§1 · Fundamentals
Token economics in one minute
The four numbers that decide what a Claude call costs.
Every call to Claude is priced on four numbers. Get these into muscle memory and the rest of the cheat sheet falls into place.
The four numbers
- Input tokens — everything you sent: system prompt, history, the user message, tool definitions. Charged at the model's input rate.
- Output tokens — everything Claude wrote back. Charged at the output rate, which is usually 5× the input rate.
- Cache write tokens — when prompt caching is on, the first call charges a one-time cache-write fee, typically 1.25× the input rate for the cached span.
- Cache read tokens — every subsequent call hitting that prefix reads at roughly 0.10× the input rate. This is where the savings live.
The rule of thumb you'll use every day
> Output costs ~5× input. Cached reads cost ~0.10× input. Optimize output length and cacheable prefixes before anything else.
A worked example
Sending 4,000 input tokens + 800 output tokens to Sonnet costs about 2.4¢ per call. Cache the 3,500-token stable prefix and the second call drops to about 0.9¢ — a 62% saving that compounds every subsequent call.

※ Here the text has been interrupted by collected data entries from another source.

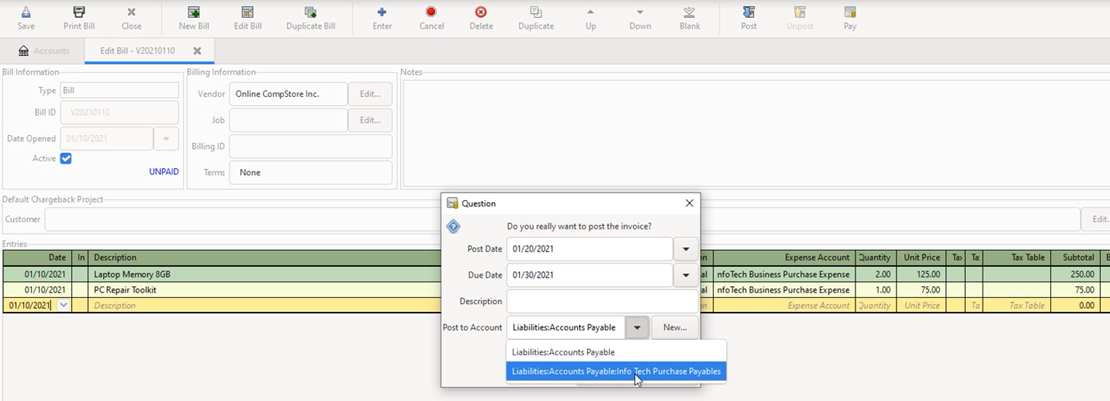
Task: Switch to the Accounts tab
Action: coord(43,51)
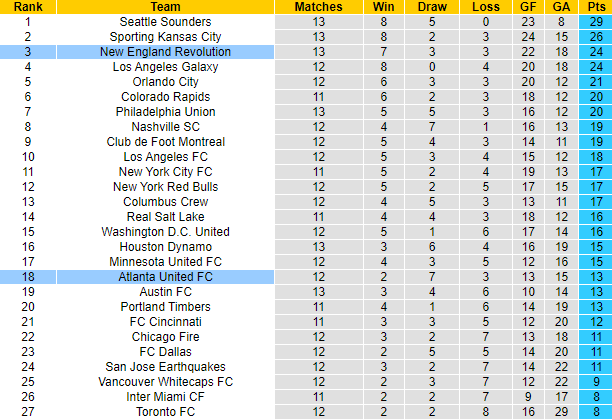
Task: Open the Orlando City team entry
Action: [165, 81]
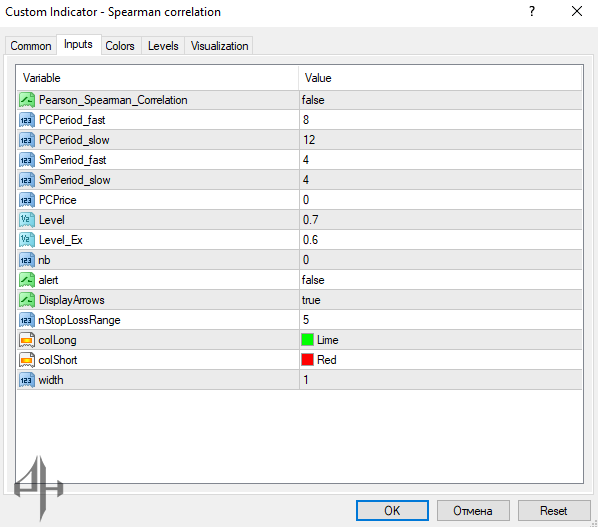Click the Reset button
This screenshot has height=527, width=598.
(x=553, y=511)
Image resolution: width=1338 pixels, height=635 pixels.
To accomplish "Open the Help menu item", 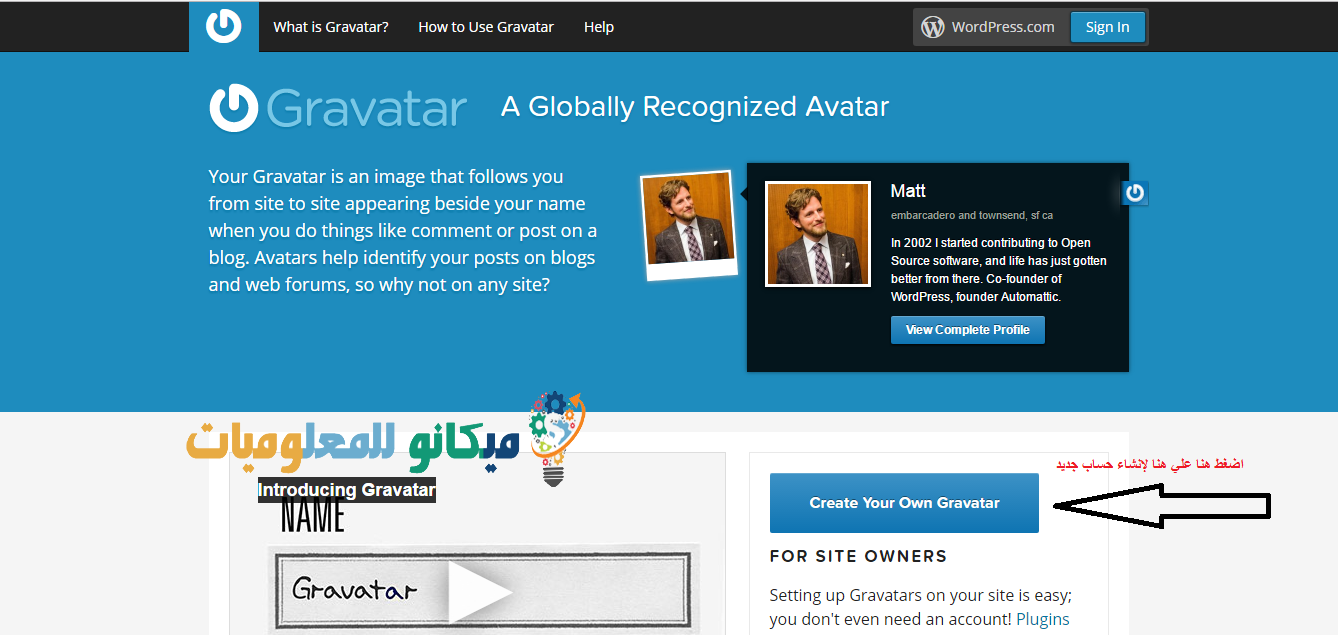I will point(599,27).
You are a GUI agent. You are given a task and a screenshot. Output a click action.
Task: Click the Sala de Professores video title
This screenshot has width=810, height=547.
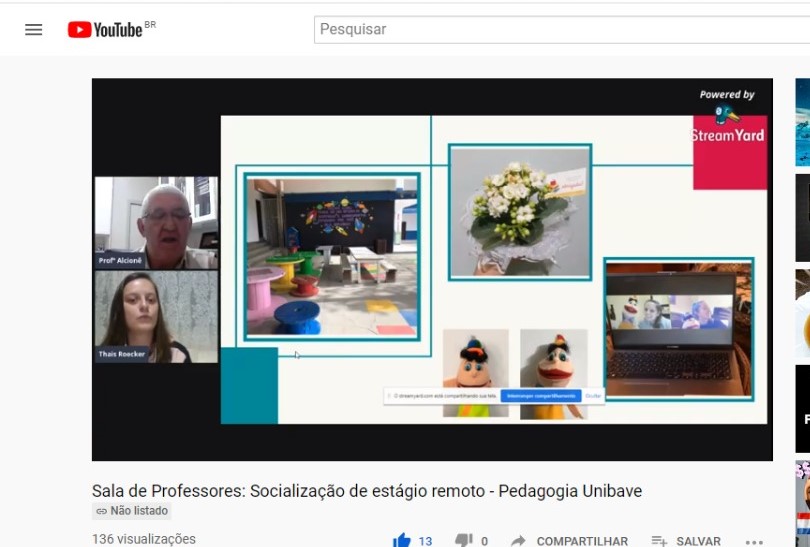(x=366, y=491)
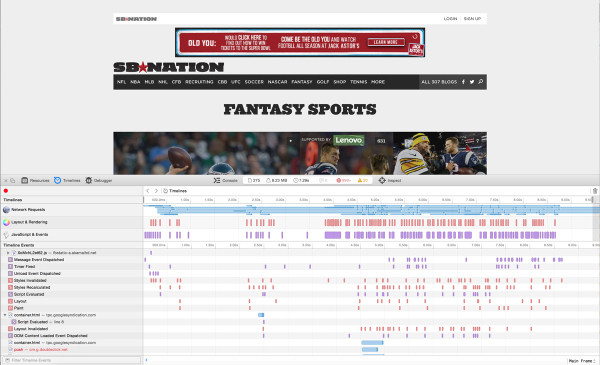The width and height of the screenshot is (600, 365).
Task: Click the yellow warnings count indicator
Action: click(362, 180)
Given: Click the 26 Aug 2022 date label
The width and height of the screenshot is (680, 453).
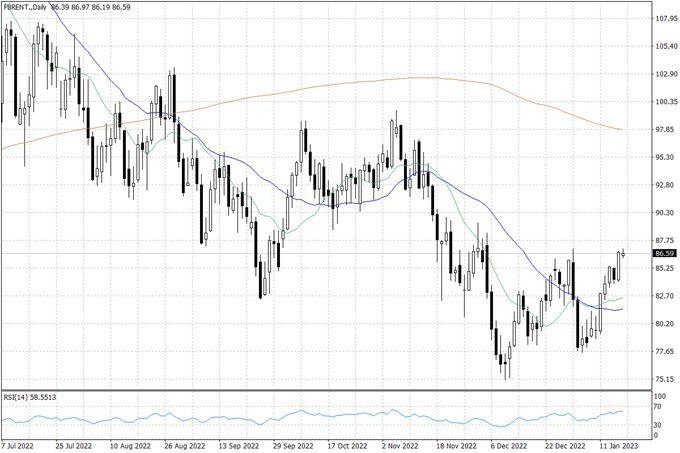Looking at the screenshot, I should 184,446.
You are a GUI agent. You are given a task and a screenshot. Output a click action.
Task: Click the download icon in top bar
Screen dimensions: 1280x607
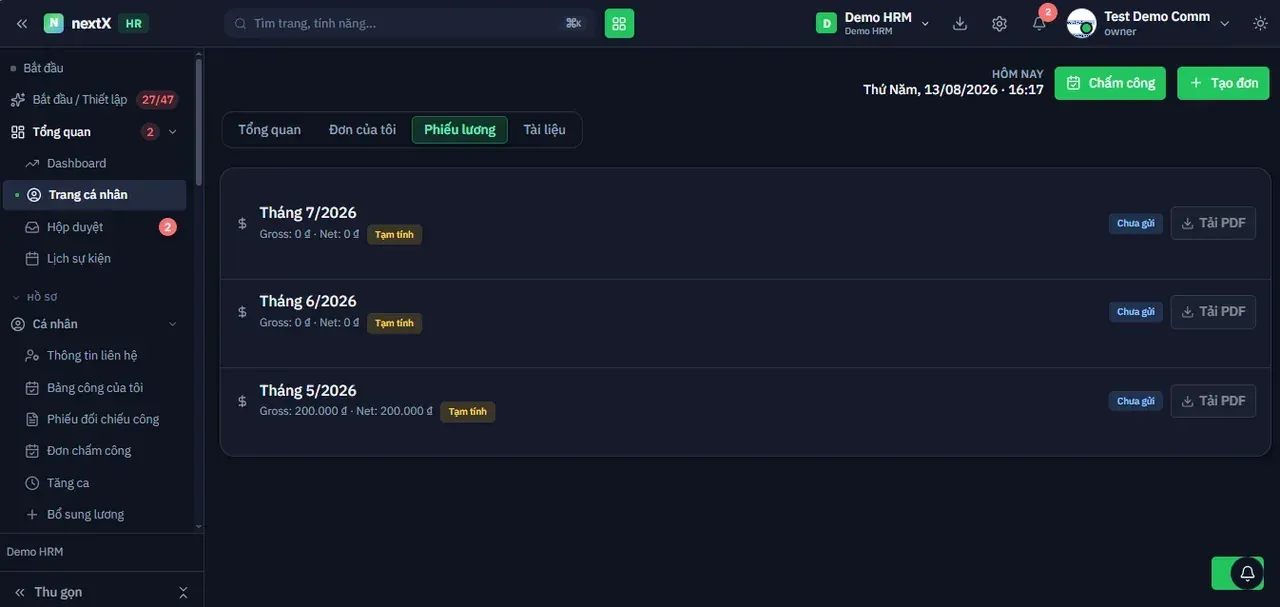coord(960,23)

That same call routed to Haiku (often a fine choice for classification, extraction, formatting) costs about 0.7¢ instead. Same prompt, 70% less spend.
What this tells you
- Cache the prefix. Anything that doesn't change between calls — instructions, schemas, examples, large documents — belongs in the cached prefix.
- Right-size the model. Reach for Haiku first; reserve Sonnet for real reasoning; reach for Opus only when Sonnet has measurably underperformed.
- Cap
max_tokens. A generous default ceiling exposes you to long-tail completions billed at full output rate.
The rest of the cheat sheet is just these three rules applied to specific situations.